> [WHAT NEEDS TO BE DONE]:
Copy each line of the material beneath that holds the word "arrow".

> [STORED DATA]:
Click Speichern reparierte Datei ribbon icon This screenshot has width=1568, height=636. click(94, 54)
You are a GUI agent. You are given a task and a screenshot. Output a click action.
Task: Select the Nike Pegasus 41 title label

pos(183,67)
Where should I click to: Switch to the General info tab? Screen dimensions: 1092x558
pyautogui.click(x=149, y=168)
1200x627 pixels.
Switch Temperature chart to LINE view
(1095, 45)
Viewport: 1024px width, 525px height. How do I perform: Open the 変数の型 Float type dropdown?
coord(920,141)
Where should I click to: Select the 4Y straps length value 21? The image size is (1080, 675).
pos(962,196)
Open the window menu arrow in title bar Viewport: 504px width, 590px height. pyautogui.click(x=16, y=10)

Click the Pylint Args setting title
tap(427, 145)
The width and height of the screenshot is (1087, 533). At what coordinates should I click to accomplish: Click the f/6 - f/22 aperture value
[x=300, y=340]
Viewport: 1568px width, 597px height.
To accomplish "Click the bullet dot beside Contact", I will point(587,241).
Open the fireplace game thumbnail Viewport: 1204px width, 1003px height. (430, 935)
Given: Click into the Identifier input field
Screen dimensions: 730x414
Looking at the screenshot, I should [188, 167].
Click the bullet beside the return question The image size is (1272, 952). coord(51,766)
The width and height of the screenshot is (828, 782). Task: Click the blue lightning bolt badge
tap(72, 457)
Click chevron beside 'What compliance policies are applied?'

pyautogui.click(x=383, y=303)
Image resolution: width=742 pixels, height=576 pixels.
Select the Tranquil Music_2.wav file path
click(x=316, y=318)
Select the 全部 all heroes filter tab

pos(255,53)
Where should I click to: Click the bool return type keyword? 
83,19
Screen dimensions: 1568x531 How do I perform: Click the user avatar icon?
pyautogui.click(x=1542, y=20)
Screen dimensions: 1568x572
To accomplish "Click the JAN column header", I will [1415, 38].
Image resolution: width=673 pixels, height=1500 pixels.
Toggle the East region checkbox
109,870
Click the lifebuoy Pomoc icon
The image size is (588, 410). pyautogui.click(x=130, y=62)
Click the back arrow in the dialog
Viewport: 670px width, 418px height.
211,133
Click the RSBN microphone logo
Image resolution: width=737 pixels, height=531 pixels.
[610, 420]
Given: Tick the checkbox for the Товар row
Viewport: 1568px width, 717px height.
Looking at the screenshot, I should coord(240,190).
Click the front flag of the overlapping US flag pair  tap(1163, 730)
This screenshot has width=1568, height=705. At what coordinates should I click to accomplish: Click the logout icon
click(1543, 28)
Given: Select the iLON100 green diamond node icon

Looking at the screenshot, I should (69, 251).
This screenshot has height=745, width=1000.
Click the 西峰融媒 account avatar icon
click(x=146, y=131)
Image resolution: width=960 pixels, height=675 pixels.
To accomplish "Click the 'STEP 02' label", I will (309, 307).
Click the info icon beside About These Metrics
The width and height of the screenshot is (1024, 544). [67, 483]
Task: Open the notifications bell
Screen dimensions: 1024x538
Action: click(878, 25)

> [PROBLEM SOLUTION]:
Open the window menu arrow in title bar Viewport: 504px width, 590px height. pyautogui.click(x=16, y=10)
Click the back arrow in the dialog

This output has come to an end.